In 2026, One Nation launched a network of at least six news websites in states with competitive races in that year's midterm elections. These sites present themselves as independent local news outlets, but their content includes misleading news articles favorable to Republican candidates and articles copied from other news outlets. One Nation promoted these sites via advertising on Meta platforms. News websites known to be controlled by One Nation are:

- Alaska Navigator
- Maine Policy Updates
- Ohio Pulse
- Iowa Voice
- Peach State Post (Georgia)
- New Hampshire Daily
As of August 2026, One Nation spent $70.7 million in support of Republican candidates in the 2026 United States elections.

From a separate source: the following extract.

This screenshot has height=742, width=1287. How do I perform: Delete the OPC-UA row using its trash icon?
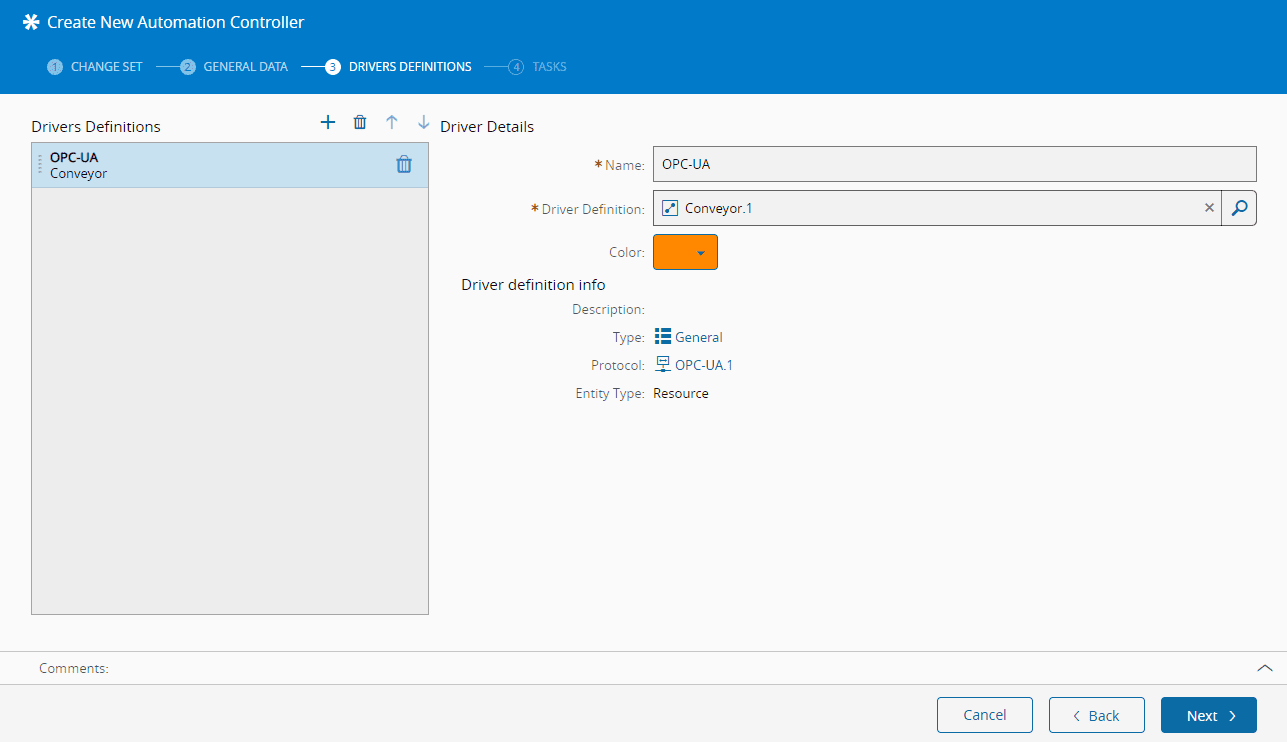(x=404, y=165)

==Other associated organizations==
American Crossroads shared office space with American Action Network, a group that promotes Republican candidates. Crossroads Media is a media services company that serves American Crossroads. Crossroads Media is run by Michael Dubke and David Carney, and Dubke also runs the Black Rock Group political consulting firm with Carl Forti, political director of American Crossroads. Dubke and Carney also founded Americans for Job Security, which shares office space with Crossroads Media and at least three other political consulting firms, including the Black Rock Group.

In 2013, Crossroads announced that it was financing a new effort, the Conservative Victory Project, to intervene in the next year's Republican primaries. Crossroads was not directly involved in the Kentucky 2014 Senate race, but backed Senator Mitch McConnell through a new group called Kentuckians for Strong Leadership. Although the group is legally separate from Crossroads, most of its cash came from Crossroads donors, Mr. Law sits on its board, and the two organizations share a treasurer. Crossroads has lobbied to help set up similar groups in races where its brand may be less appealing to voters or donors.